**REQUEST**: Arrange the lines of all the records below as a numbered list, skipping any blank lines. Leave the pictures out of your answer.

[Start LISTING]

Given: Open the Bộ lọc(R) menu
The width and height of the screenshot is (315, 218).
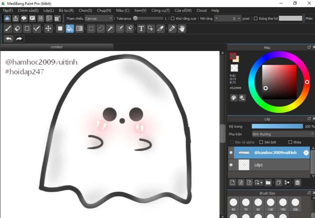Looking at the screenshot, I should (x=66, y=10).
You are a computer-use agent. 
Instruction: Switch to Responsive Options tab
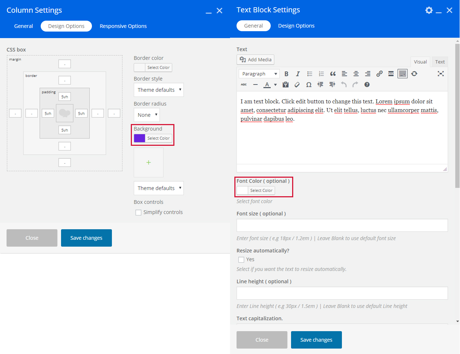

[End LISTING]

**REPLY**:
1. Given: Open the Bộ lọc(R) menu
2. The width and height of the screenshot is (315, 218).
3. Looking at the screenshot, I should (x=66, y=10).
4. You are a computer-use agent. 
5. Instruction: Switch to Responsive Options tab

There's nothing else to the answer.